Two years ago, I fell in love with her. really really in love. but I was childish and just let it flow. Never told her. We were close and really close. We did a lot of stuff together since we are classmates and she is a member of the same organization i am in. We ate together everyday, walked together to the point that we were leaving others behind, at night i would accompany her to the dorm and wait till she gets in and she would text me after to go straight home and won't stop till she knows im on the way. And came my birthday where I had to plea to her to come. It took me three times to convince her as she didn't want to go because she said that why is she needed there? The one I love (referring to one friend i once liked) is already there. But at the end she came. We had an agreement of me not getting drunk, but somehow I kinda had too much and she noticed. So she went inside my room where our other friends who came to stay overnight are. She was angry and after a while, I managed to calm her down. She didn't want me to go out again but I had to because of the other guests. When I came back I was playing even more drunk as my friend suggested that I tell her how I feel out of sheer alcohol intoxication. I ended up spurting out words about my feelings in a way that I knew that hurt her.

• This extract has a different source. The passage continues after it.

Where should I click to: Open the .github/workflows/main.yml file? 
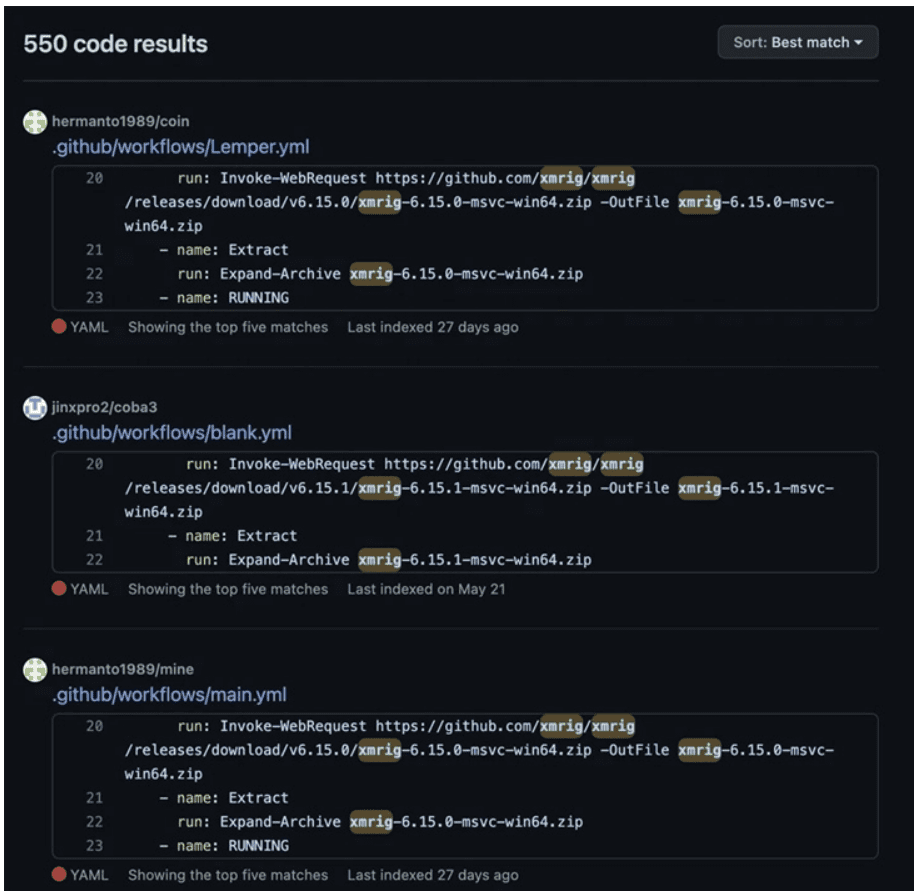169,695
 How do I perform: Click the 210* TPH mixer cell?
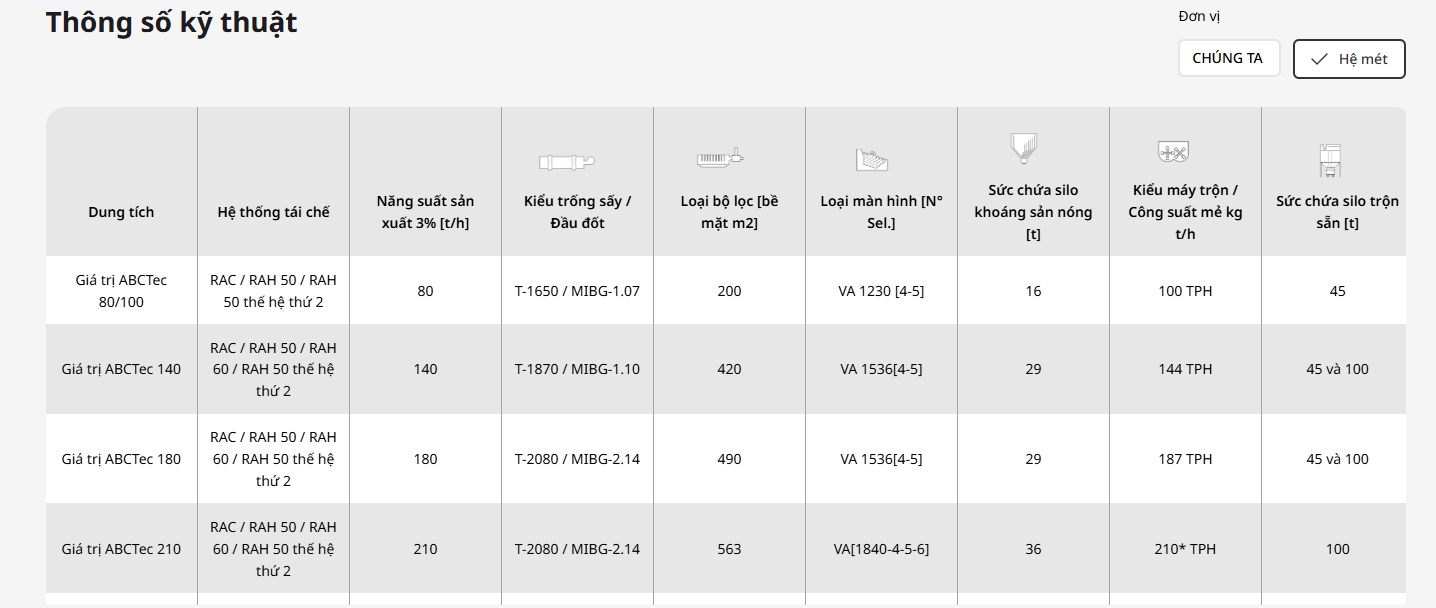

We kinda drifted apart after that. But during the course of junior year, we were good then not then good again. But I never mentioned my feelings again after the first time i did. I even tried courting another girl in hopes of really forgetting her as someone special. But she was there all the time, she even objected about the girl since she said that the girl wasn't good enough for me. We even fought about that. Even during that time, it was special whenever I am with her. Up to now, I still remember them crystal clear.
So anyway, here's the main part. When we stepped into senior year, we had a series of nonsense fights. This lead to me becoming angry at her because my pride got hurt. This was my biggest mistake. We never spoke to each other for the next nine months. during this time she went into internship in another place so I would only see her at field trips. Whenever I saw her, I somehow recall the good times. The moments that was perfect. I realized my mistakes. I wanted to reconcile. It took me a while but after a few tries, we became ok, but not great. This is natural I know.
Okay that's the story. Here's the matter about the less than a month left. One month from now she's gonna graduate. Technically, I won't be seeing her again as our worlds are definitely heading the other way. The problem is, I don't wanna let her go. I can't let stupidity get the best of me again. I want to chase her, I want to do something. I can't let this one month pass without her becoming mine or at least let her know this time for real that I really love her. I am afraid she'll just reject me all over again yet I don't really want to lose her. Please someone give me an advice.
Sorry for the long post. this is my story.